- The sculpture in 2015
- Year: 1976
- Type: Sculpture
- Medium: Aluminum
- Dimensions: 18 m (60 ft)
- Location: Portland, Oregon, United States; 45°30′43″N 122°40′44″W﻿ / ﻿45.511930°N 122.678943°W;
- Website: douglassenft.com/works/awning/

= Awning (sculpture) =

Sculpture in Portland, Oregon, U.S.

Awning is an outdoor 1976 painted aluminum sculpture by Canadian artist Douglas Senft, located near Southwest 3rd Avenue and Southwest Market Street in downtown Portland, Oregon. The 60 ft sculpture was selected and funded by the Portland Development Commission from more than 200 proposals in a request for art intended to "humanize the modern architecture" of the Portland Center. Senft was 26 years old when Awning was installed. It is part of the collection of the Regional Arts & Culture Council.

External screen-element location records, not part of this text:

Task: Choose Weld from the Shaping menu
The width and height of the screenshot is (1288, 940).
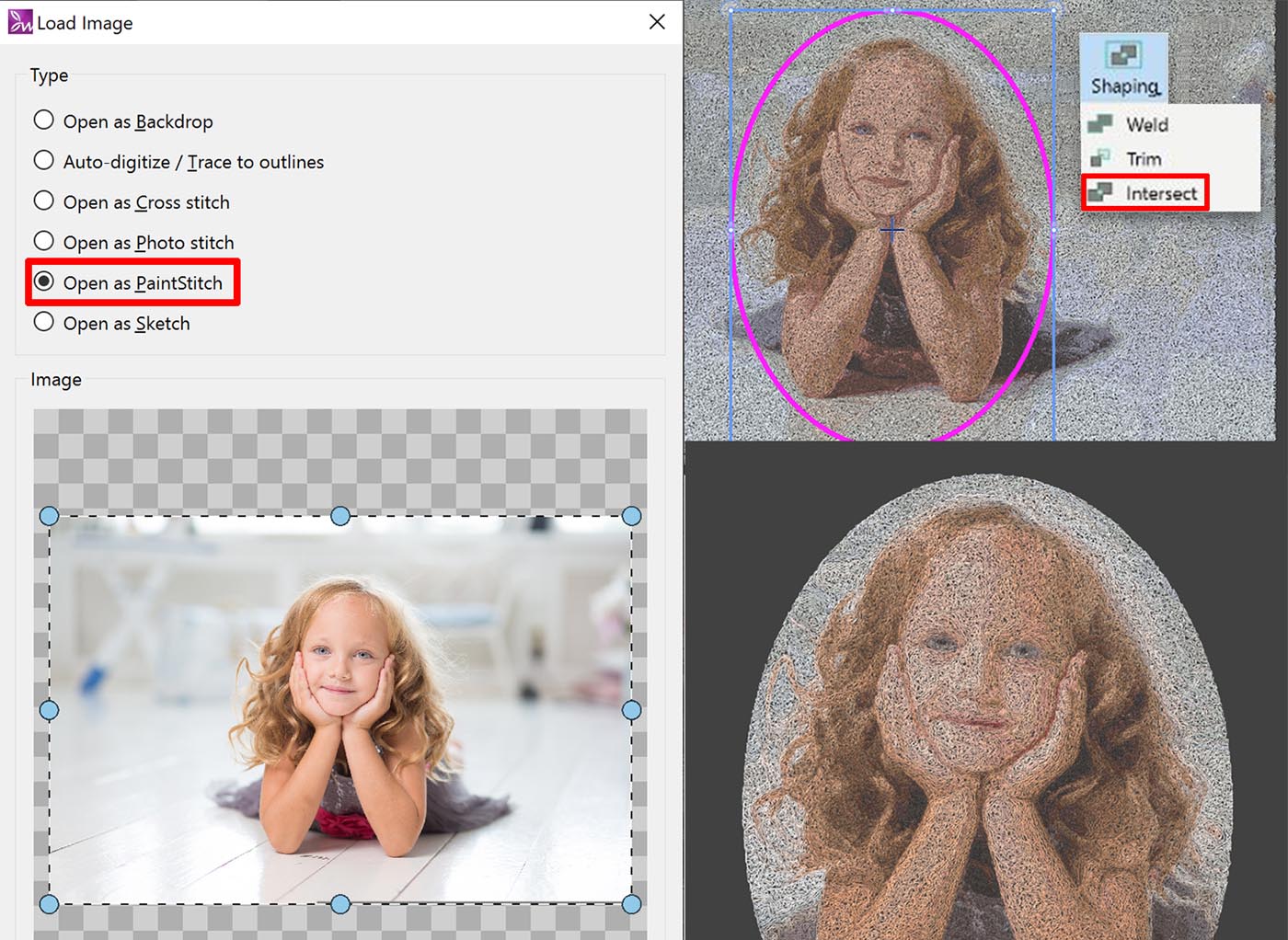Action: click(x=1146, y=124)
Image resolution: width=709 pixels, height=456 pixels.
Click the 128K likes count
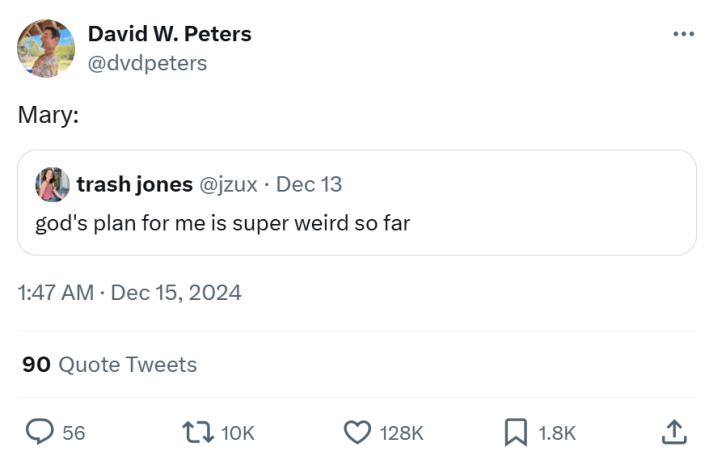pos(402,433)

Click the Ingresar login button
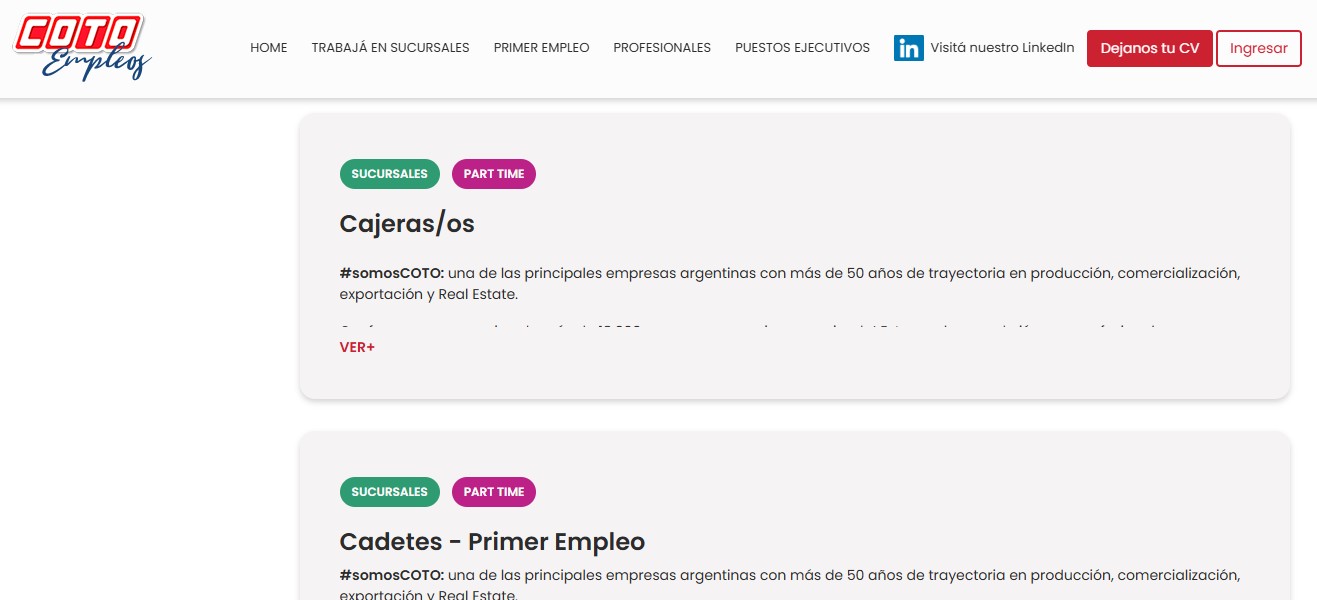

The yellow-colored work is mounted to the side of 200 Market along a pedestrian trail that serves as an extension of Third Avenue.

==Reception==
In 2011, Ben Waterhouse of Willamette Week called Awning an "eyesore" after realizing the sculpture was "not a garish and whimsical air vent, but a work of art". He wrote, "It doesn't help that there is no plaque to be found anywhere in the vicinity to indicate that the sculpture was designed by anyone but an anonymous metalworker. If the Portland Development Commission is going to buy art that looks like ductwork, it should at least be labeled as such. Or is the piece's anonymity intentional, and the indifference of unaware passers-by its real achievement? Oh, my head!"